Lives of the fellows

Musaad Ali Musaad

b.1 January 1944 d.? May 2003
MB BS Khartoum(1968) MRCP(1977) FRCP(1992)

Musaad Ali Musaad was a gastroenterologist based in New Zealand. He was born in Hayal, a small agricultural village near Medani, in the Sudan. One of ten children born to a wealthy landowning/farming family, he took it upon himself to enter higher education at a time when following his father's footsteps to manage the family's extensive agricultural lands would have been a more profitable option.

A brilliant student of mathematics, he spent a brief period in the mathematics department of Khartoum University, later changing to the biology department and then entering the medical school.

He married when a student and graduated in 1968 to pursue a career in medicine that started in the Khartoum Teaching Hospital and culminated in his attaining his membership of the College during his training in Bristol to become a gastroenterologist. He later established the endoscopy department in the Al-Jazeera Hospital, Abu Dhabi, and was actively involved in training students and doctors. He progressed to attain the Fellowship of the College in 1992.

Tireless in the pursuit of furthering his career, he emigrated to New Zealand in 1994, where he worked in the Hawera, Palmerston North and Middlemore Hospitals in Auckland.

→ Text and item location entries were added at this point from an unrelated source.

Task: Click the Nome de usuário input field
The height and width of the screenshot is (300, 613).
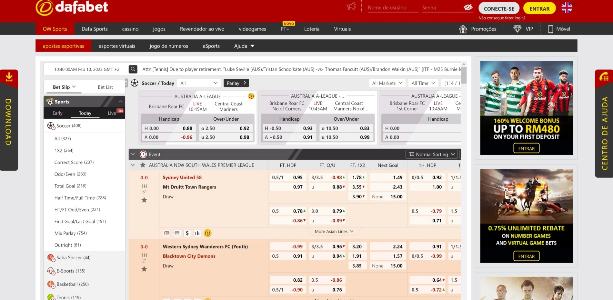Action: click(393, 8)
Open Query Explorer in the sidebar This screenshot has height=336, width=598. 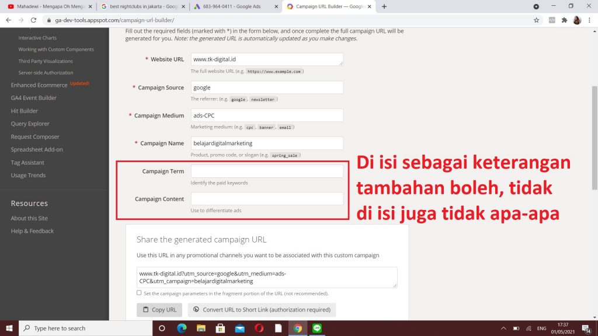[x=30, y=124]
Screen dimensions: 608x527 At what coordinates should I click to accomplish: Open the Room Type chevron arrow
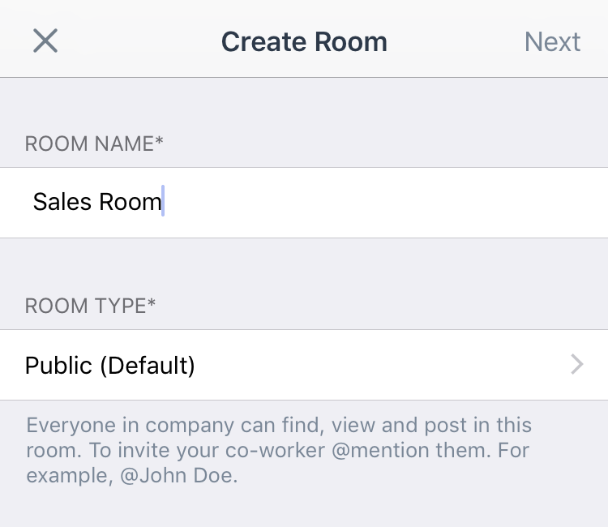pos(577,365)
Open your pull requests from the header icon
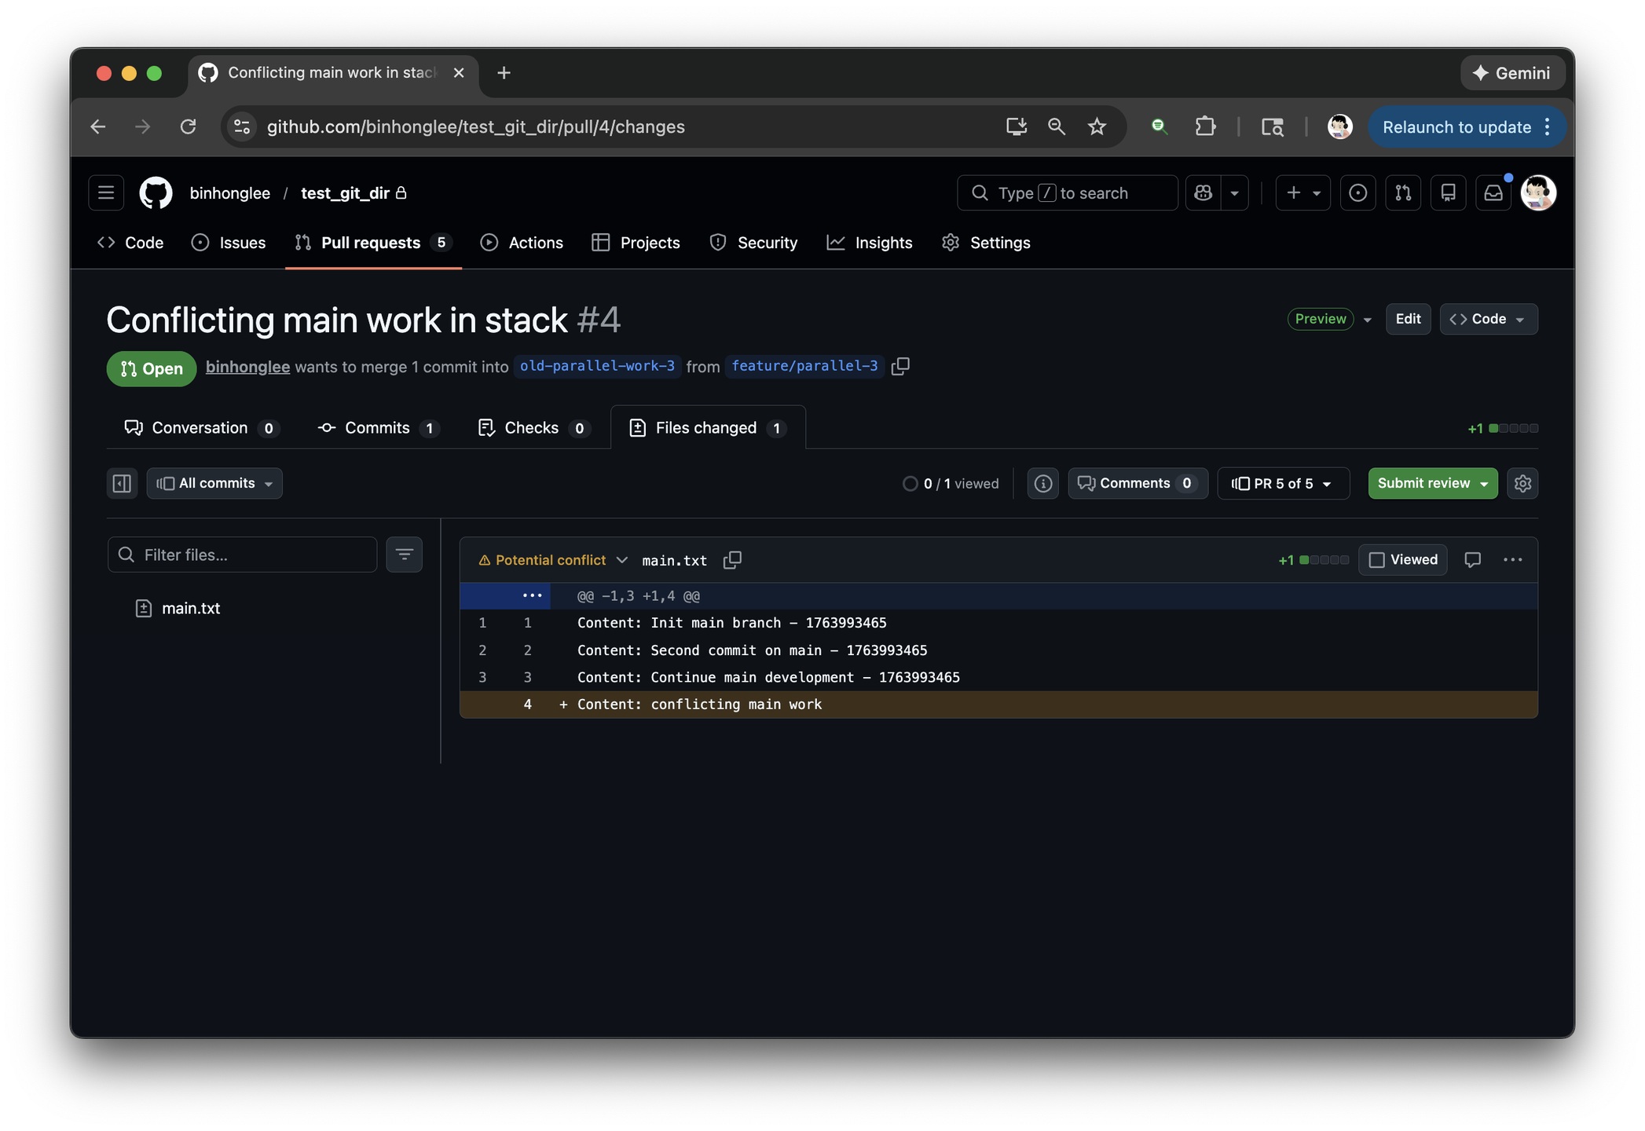1645x1131 pixels. point(1403,192)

Musaad was a person of great ambition and aspirations, continuously trying to better himself, a quality he endeavoured to instill into his children. He never lost an opportunity to learn something new to upgrade his medical skills, applying himself wholeheartedly to any development in his field. He was also blessed with an insight that much preceded his time. His enduring catchphrase was: "Intelligence isn't just attaining degrees, it's having enough commonsense to see the wider picture, rather than adopting a tunnel vision." He was extremely loyal to his close lifelong friends. He was an advocate of "perfecting" what one does, no matter how small the task. It was therefore not surprising that, professionally, he was held in high regard.

He loved to laugh and had a more accurate analysis of the idiosyncrasies of the British parliament than many of the political analysts of today! He was also a keen Leeds United fan in the 1970s. He was a huge fan of Diana Ross, ABBA and Ken Booth and had complete collections of their music.

He left behind his devoted wife of 37 years whom he loved dearly, and to whom to he was a friend and mentor. He was often described as a "mother hen" by his friends - disregarding the costs of travel, his children and wife accompanied him everywhere he went.